## INPUT DATA
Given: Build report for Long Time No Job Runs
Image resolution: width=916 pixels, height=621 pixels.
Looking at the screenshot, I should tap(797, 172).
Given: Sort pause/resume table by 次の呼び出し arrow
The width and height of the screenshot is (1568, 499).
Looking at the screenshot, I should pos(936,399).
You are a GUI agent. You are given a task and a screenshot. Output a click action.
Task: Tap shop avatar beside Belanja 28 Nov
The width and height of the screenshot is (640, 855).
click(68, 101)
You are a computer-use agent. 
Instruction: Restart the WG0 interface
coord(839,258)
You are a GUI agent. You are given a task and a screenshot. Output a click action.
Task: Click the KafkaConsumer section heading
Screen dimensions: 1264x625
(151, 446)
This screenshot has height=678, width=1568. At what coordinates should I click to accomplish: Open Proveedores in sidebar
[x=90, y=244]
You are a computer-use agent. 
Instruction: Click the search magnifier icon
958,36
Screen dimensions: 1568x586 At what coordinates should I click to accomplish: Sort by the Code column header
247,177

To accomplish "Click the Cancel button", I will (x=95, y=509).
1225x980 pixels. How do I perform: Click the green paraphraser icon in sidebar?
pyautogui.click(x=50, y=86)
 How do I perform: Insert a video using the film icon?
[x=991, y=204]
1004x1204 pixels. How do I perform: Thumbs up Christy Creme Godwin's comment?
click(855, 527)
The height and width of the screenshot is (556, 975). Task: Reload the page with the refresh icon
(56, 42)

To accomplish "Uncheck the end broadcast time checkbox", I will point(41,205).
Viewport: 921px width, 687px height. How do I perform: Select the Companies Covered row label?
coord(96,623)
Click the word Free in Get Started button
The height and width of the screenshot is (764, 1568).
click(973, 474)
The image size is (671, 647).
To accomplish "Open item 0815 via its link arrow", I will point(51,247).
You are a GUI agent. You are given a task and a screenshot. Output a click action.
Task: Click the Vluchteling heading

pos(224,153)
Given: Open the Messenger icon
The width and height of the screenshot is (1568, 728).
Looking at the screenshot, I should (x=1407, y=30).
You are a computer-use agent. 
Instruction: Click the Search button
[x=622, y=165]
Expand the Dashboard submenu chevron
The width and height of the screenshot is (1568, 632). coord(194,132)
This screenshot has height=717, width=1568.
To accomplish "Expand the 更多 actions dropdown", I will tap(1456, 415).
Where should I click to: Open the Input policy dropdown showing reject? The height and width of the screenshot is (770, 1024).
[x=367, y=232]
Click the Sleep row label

## YOUR TASK
Look through the entries above and quote exactly the lines from the line with "The height and width of the screenshot is (556, 975)." to the line with "Given: Open the Messenger icon", counting both of those lines.

## SOLUTION
The height and width of the screenshot is (556, 975). Task: Reload the page with the refresh icon
(56, 42)

To accomplish "Uncheck the end broadcast time checkbox", I will point(41,205).
Viewport: 921px width, 687px height. How do I perform: Select the Companies Covered row label?
coord(96,623)
Click the word Free in Get Started button
The height and width of the screenshot is (764, 1568).
click(973, 474)
The image size is (671, 647).
To accomplish "Open item 0815 via its link arrow", I will point(51,247).
You are a GUI agent. You are given a task and a screenshot. Output a click action.
Task: Click the Vluchteling heading

pos(224,153)
Given: Open the Messenger icon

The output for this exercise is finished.